Reproduce every line of the listing below exactly.

=== Section Start ===

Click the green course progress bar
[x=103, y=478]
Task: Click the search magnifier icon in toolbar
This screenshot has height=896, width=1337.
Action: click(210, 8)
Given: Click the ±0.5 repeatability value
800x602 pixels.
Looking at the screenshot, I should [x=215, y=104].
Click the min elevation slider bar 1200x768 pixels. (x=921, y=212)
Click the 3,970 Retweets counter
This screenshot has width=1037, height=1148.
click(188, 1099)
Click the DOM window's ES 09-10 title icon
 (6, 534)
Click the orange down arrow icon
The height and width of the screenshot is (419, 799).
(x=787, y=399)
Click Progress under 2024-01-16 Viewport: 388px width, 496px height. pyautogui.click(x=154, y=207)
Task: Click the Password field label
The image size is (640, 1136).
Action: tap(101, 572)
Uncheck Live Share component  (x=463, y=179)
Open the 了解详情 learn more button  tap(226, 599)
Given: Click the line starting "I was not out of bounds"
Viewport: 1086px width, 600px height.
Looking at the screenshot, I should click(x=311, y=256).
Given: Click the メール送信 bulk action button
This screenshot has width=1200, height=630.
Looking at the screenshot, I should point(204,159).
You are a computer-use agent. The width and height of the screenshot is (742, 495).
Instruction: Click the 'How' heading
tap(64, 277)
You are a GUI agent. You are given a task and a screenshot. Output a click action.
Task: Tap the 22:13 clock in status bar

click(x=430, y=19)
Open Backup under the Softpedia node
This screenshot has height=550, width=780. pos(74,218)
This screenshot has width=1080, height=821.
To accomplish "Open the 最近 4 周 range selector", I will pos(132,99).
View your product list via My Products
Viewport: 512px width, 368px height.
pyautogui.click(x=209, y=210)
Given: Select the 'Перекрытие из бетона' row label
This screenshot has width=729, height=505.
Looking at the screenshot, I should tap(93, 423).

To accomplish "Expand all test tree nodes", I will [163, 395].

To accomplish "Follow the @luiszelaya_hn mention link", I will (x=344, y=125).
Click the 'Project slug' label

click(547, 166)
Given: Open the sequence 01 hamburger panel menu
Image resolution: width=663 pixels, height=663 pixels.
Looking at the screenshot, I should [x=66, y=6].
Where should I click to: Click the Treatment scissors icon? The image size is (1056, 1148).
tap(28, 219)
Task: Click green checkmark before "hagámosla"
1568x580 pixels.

=== Section End ===

- **SOLUTION**
Click the green course progress bar
[x=103, y=478]
Task: Click the search magnifier icon in toolbar
This screenshot has height=896, width=1337.
Action: click(210, 8)
Given: Click the ±0.5 repeatability value
800x602 pixels.
Looking at the screenshot, I should [x=215, y=104].
Click the min elevation slider bar 1200x768 pixels. (x=921, y=212)
Click the 3,970 Retweets counter
This screenshot has width=1037, height=1148.
click(188, 1099)
Click the DOM window's ES 09-10 title icon
 (6, 534)
Click the orange down arrow icon
The height and width of the screenshot is (419, 799).
(x=787, y=399)
Click Progress under 2024-01-16 Viewport: 388px width, 496px height. pyautogui.click(x=154, y=207)
Task: Click the Password field label
The image size is (640, 1136).
Action: tap(101, 572)
Uncheck Live Share component  (x=463, y=179)
Open the 了解详情 learn more button  tap(226, 599)
Given: Click the line starting "I was not out of bounds"
Viewport: 1086px width, 600px height.
Looking at the screenshot, I should click(x=311, y=256).
Given: Click the メール送信 bulk action button
This screenshot has width=1200, height=630.
Looking at the screenshot, I should point(204,159).
You are a computer-use agent. The width and height of the screenshot is (742, 495).
Instruction: Click the 'How' heading
tap(64, 277)
You are a GUI agent. You are given a task and a screenshot. Output a click action.
Task: Tap the 22:13 clock in status bar

click(x=430, y=19)
Open Backup under the Softpedia node
This screenshot has height=550, width=780. pos(74,218)
This screenshot has width=1080, height=821.
To accomplish "Open the 最近 4 周 range selector", I will pos(132,99).
View your product list via My Products
Viewport: 512px width, 368px height.
pyautogui.click(x=209, y=210)
Given: Select the 'Перекрытие из бетона' row label
This screenshot has width=729, height=505.
Looking at the screenshot, I should tap(93, 423).

To accomplish "Expand all test tree nodes", I will [163, 395].

To accomplish "Follow the @luiszelaya_hn mention link", I will (x=344, y=125).
Click the 'Project slug' label

click(547, 166)
Given: Open the sequence 01 hamburger panel menu
Image resolution: width=663 pixels, height=663 pixels.
Looking at the screenshot, I should [x=66, y=6].
Where should I click to: Click the Treatment scissors icon? The image size is (1056, 1148).
tap(28, 219)
Task: Click green checkmark before "hagámosla"
1568x580 pixels.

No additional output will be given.